— Start of Provided data —

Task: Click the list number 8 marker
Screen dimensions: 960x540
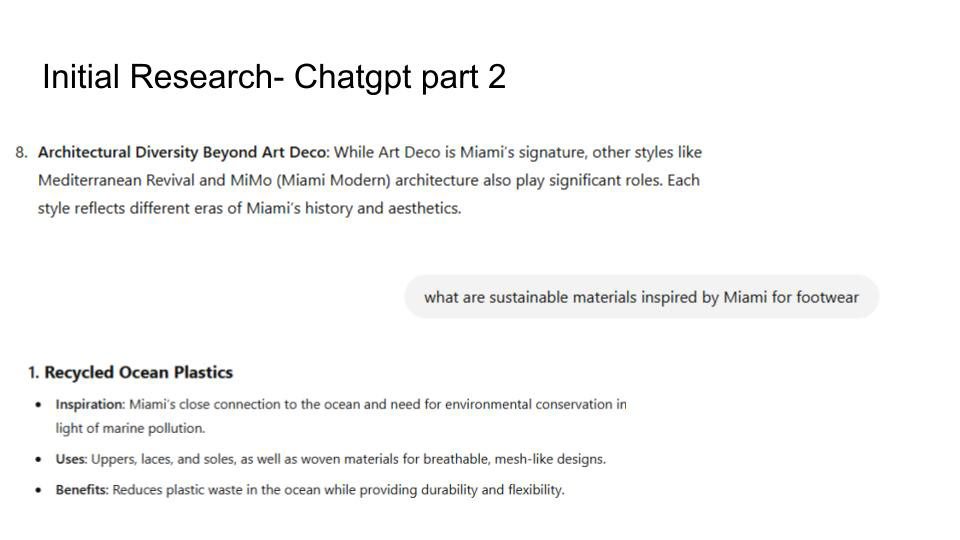Action: (x=21, y=152)
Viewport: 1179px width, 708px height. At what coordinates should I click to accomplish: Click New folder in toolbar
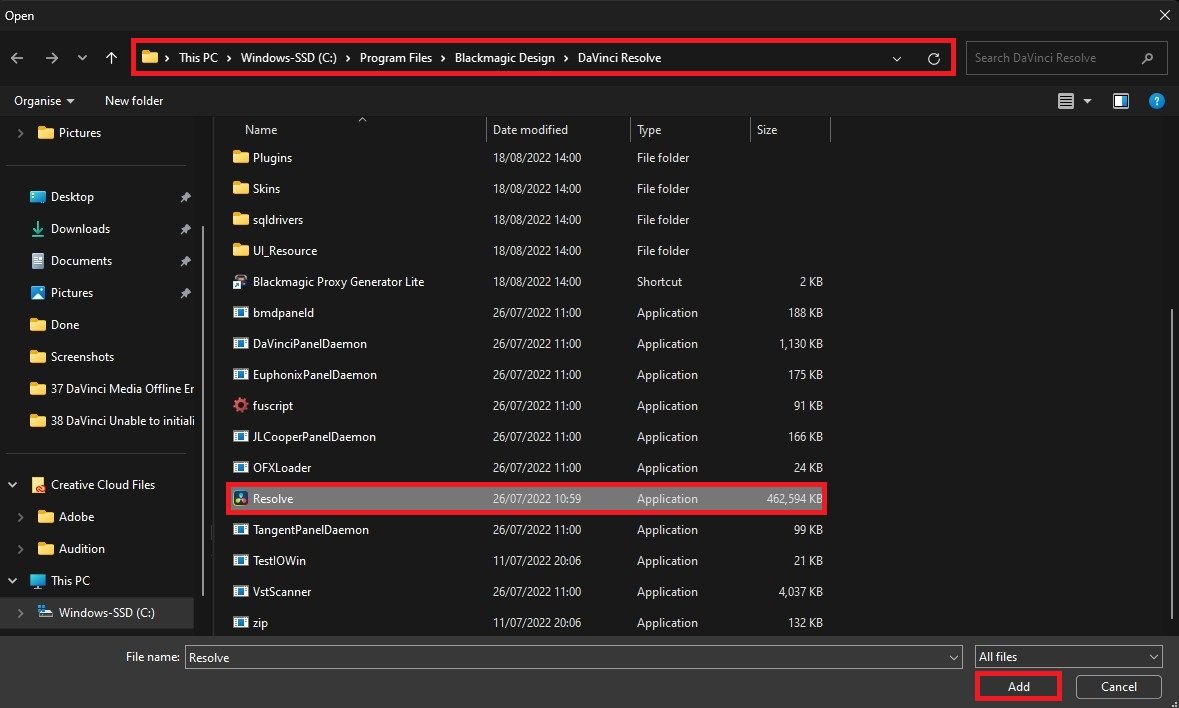point(134,101)
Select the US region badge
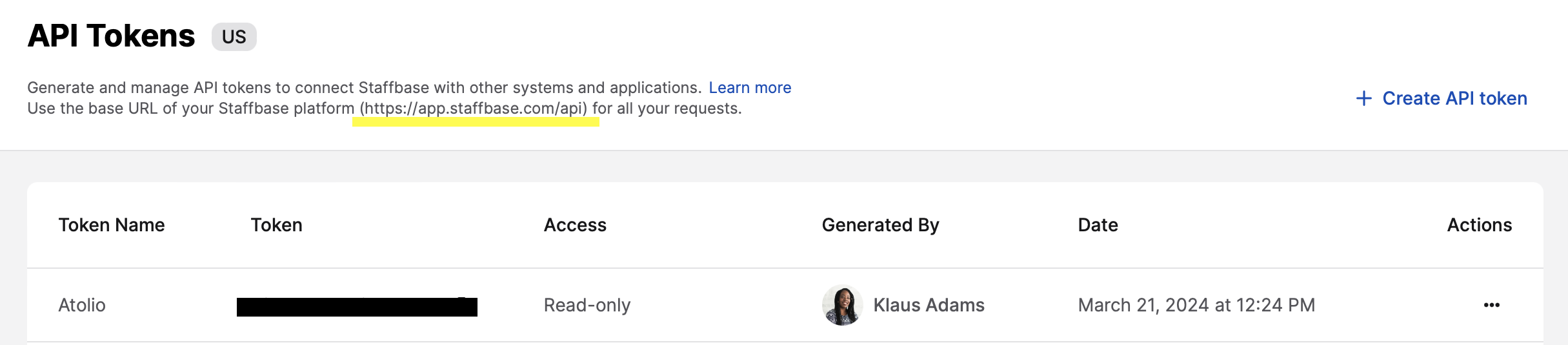The image size is (1568, 345). [234, 37]
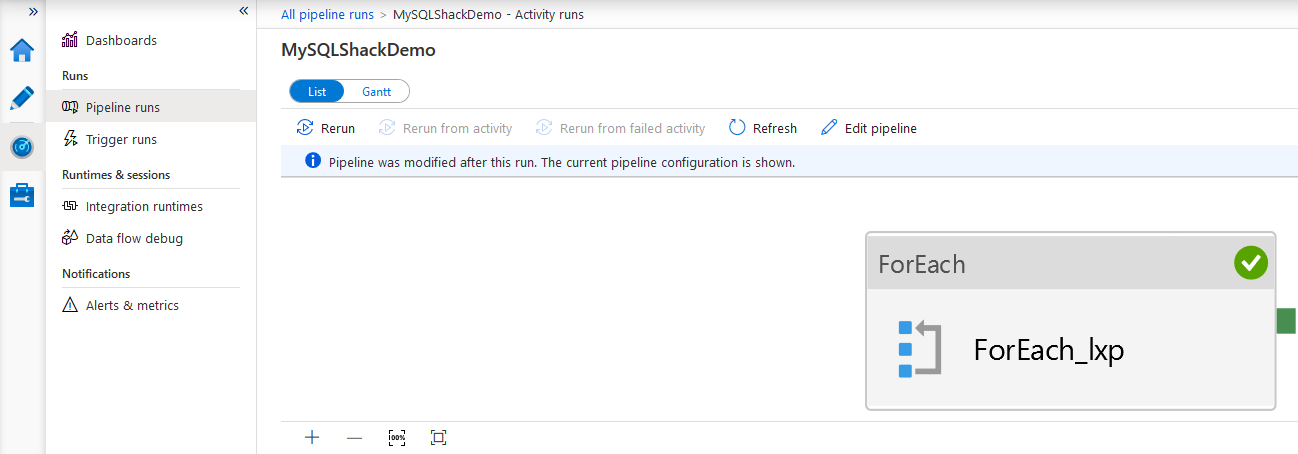
Task: Select the List view toggle
Action: pos(317,91)
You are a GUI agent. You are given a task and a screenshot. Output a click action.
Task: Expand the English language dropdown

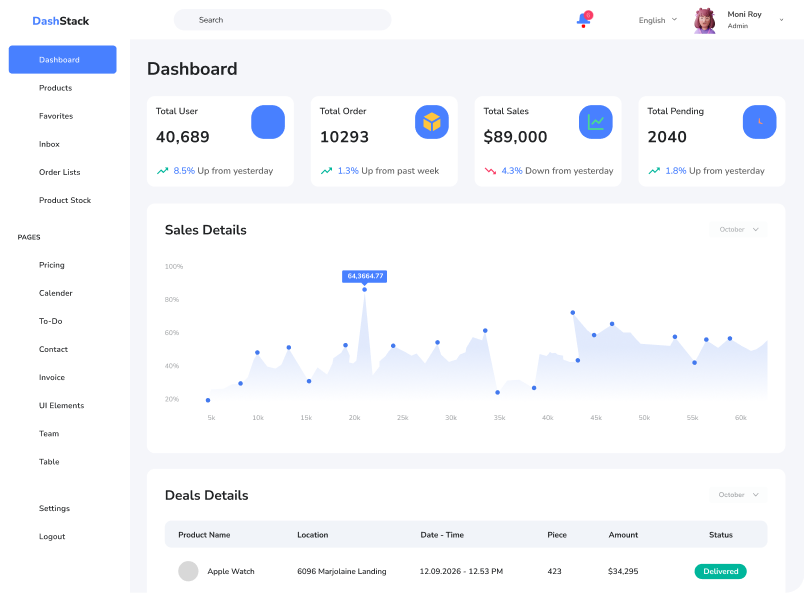[658, 20]
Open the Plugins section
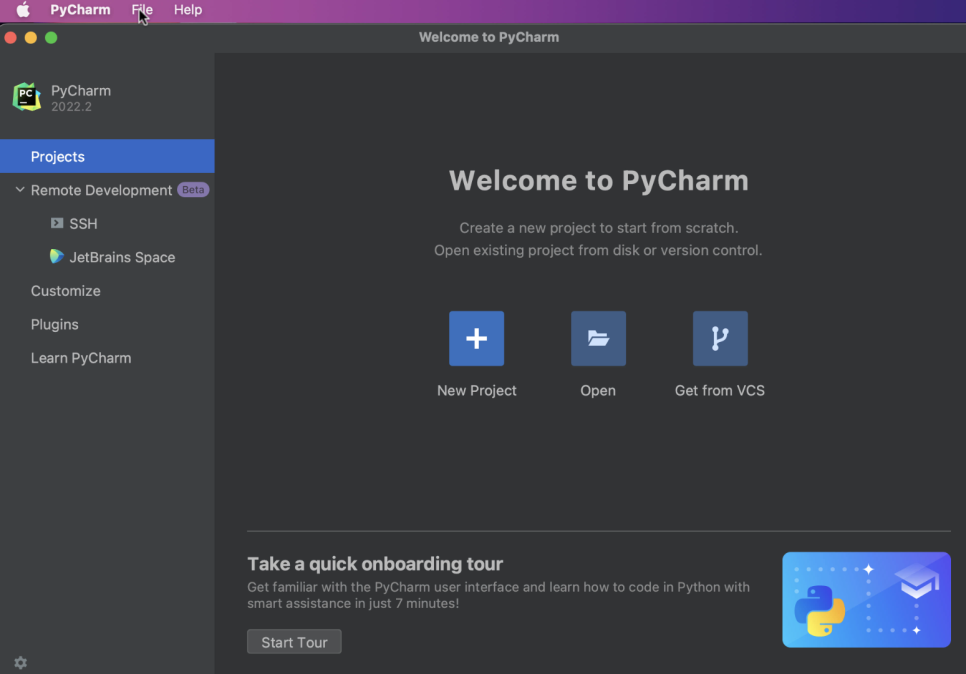The width and height of the screenshot is (966, 674). coord(55,325)
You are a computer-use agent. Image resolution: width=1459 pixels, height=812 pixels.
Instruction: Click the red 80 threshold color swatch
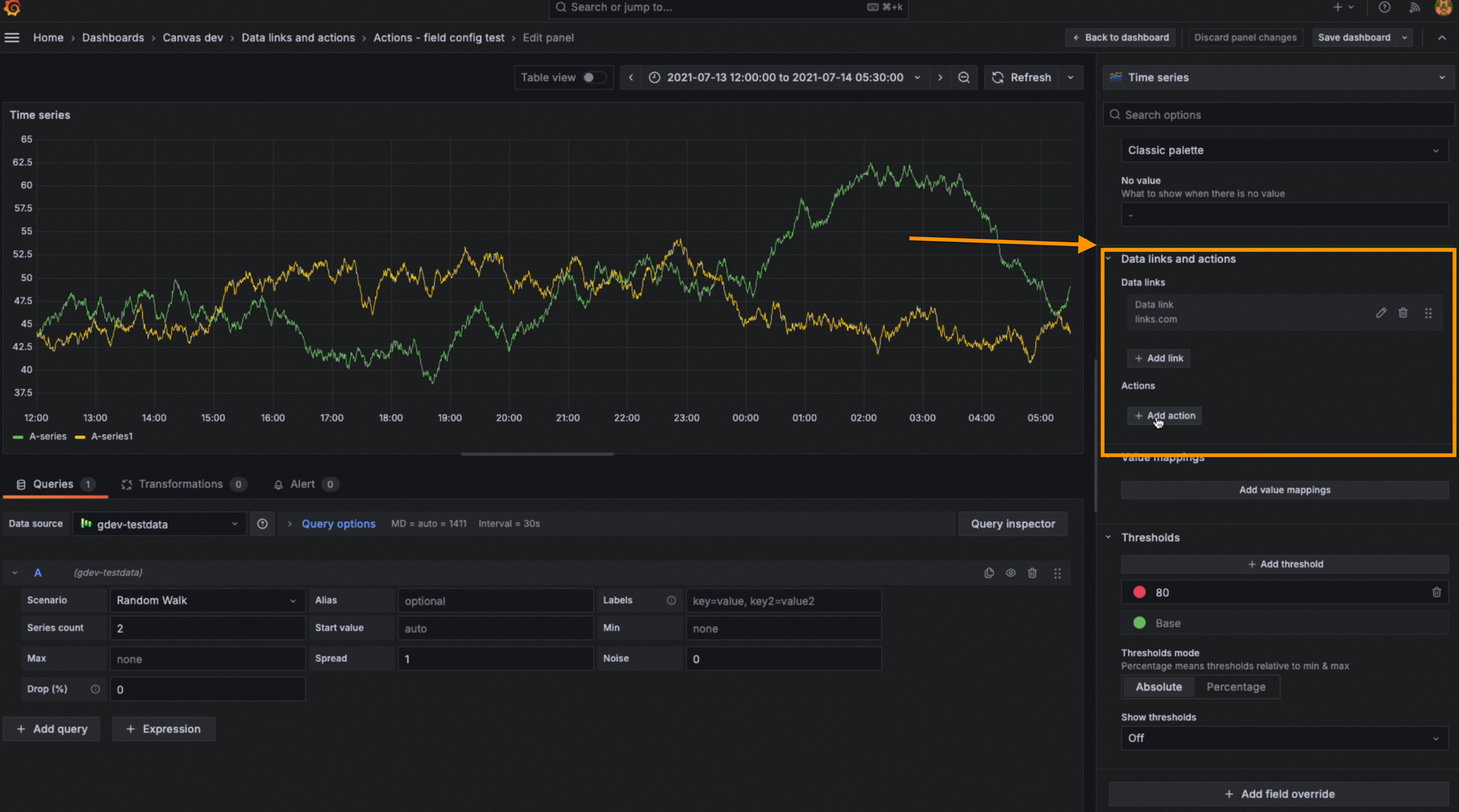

— End of Provided data —

→ The request
Please copy out the items above, from the start of the items through the line containing "Action: pos(317,91)", both ends included, and leave the pictures out.

→ Solution for this task
Task: Click the list number 8 marker
Screen dimensions: 960x540
Action: (x=21, y=152)
Viewport: 1179px width, 708px height. At what coordinates should I click to accomplish: Click New folder in toolbar
point(134,101)
Select the US region badge
The image size is (1568, 345). [234, 37]
Task: Select the List view toggle
Action: pos(317,91)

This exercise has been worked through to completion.